BEGIN Data
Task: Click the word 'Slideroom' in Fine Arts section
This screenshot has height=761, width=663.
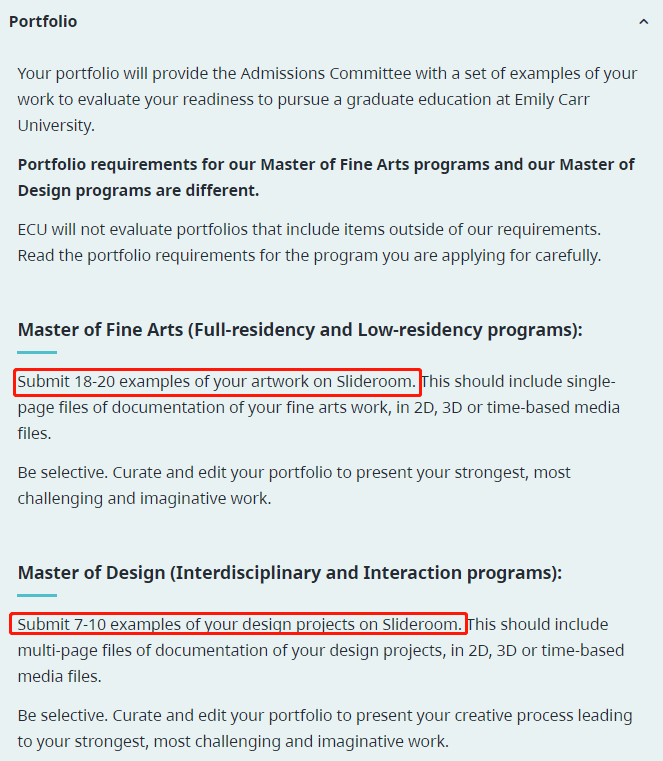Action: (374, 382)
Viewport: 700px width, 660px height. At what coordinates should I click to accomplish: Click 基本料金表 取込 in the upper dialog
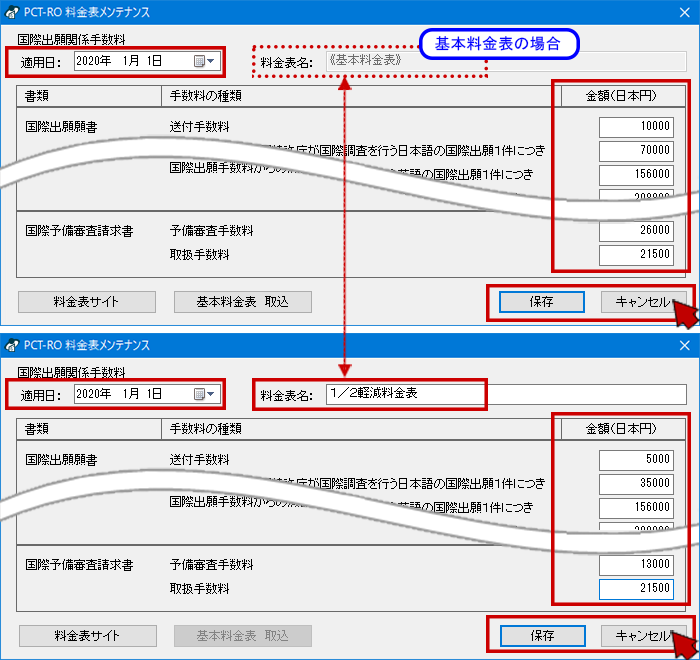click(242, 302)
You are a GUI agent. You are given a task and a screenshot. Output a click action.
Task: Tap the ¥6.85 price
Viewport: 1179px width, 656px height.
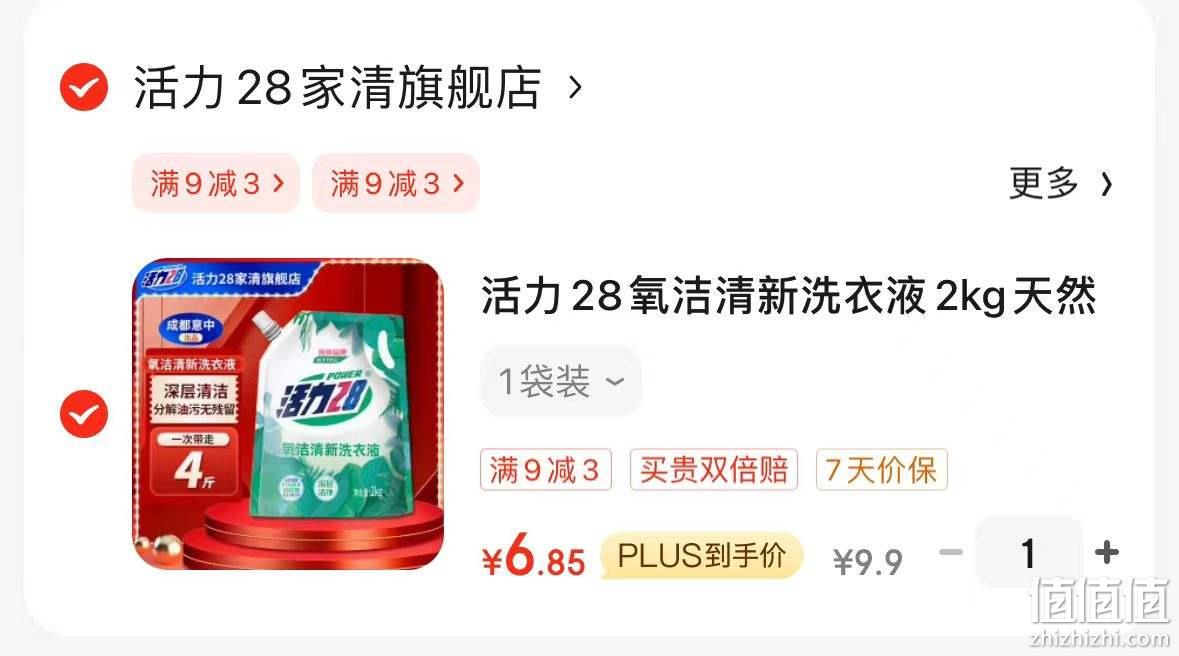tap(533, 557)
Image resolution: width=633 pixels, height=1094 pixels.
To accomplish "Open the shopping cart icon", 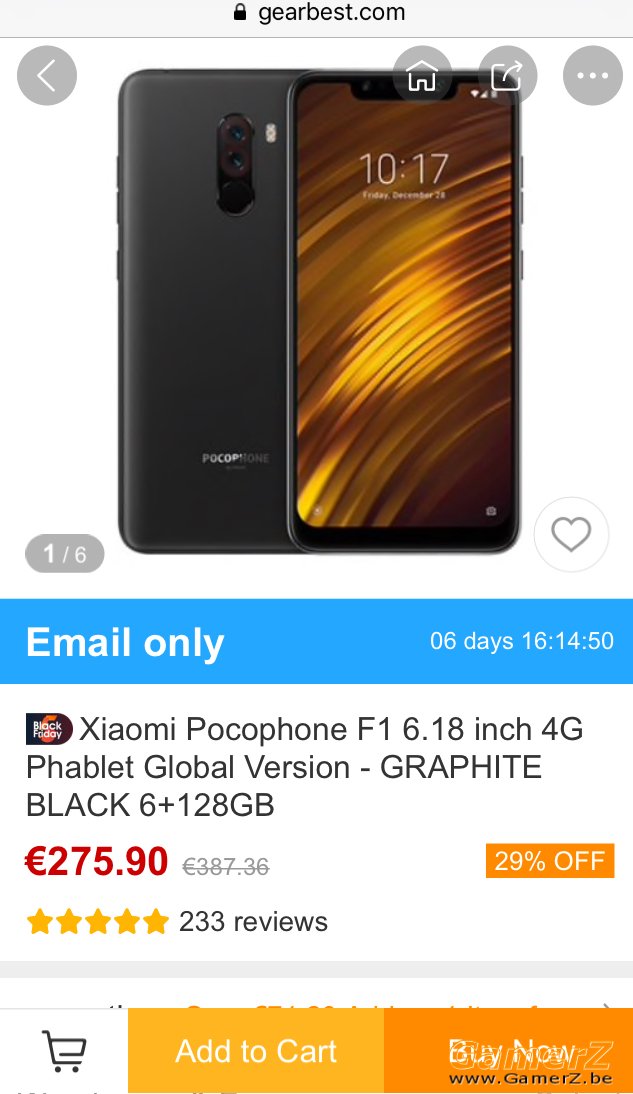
END Data
Retype the whole of the data verbatim. Skip every picture.

Task: Click the word 'Slideroom' in Fine Arts section
This screenshot has height=761, width=663.
Action: (374, 382)
Viewport: 700px width, 660px height. At what coordinates should I click to accomplish: Click 基本料金表 取込 in the upper dialog
click(242, 302)
You are a GUI agent. You are given a task and a screenshot. Output a click action.
Task: Tap the ¥6.85 price
Viewport: 1179px width, 656px height.
tap(533, 557)
Image resolution: width=633 pixels, height=1094 pixels.
To accomplish "Open the shopping cart icon", 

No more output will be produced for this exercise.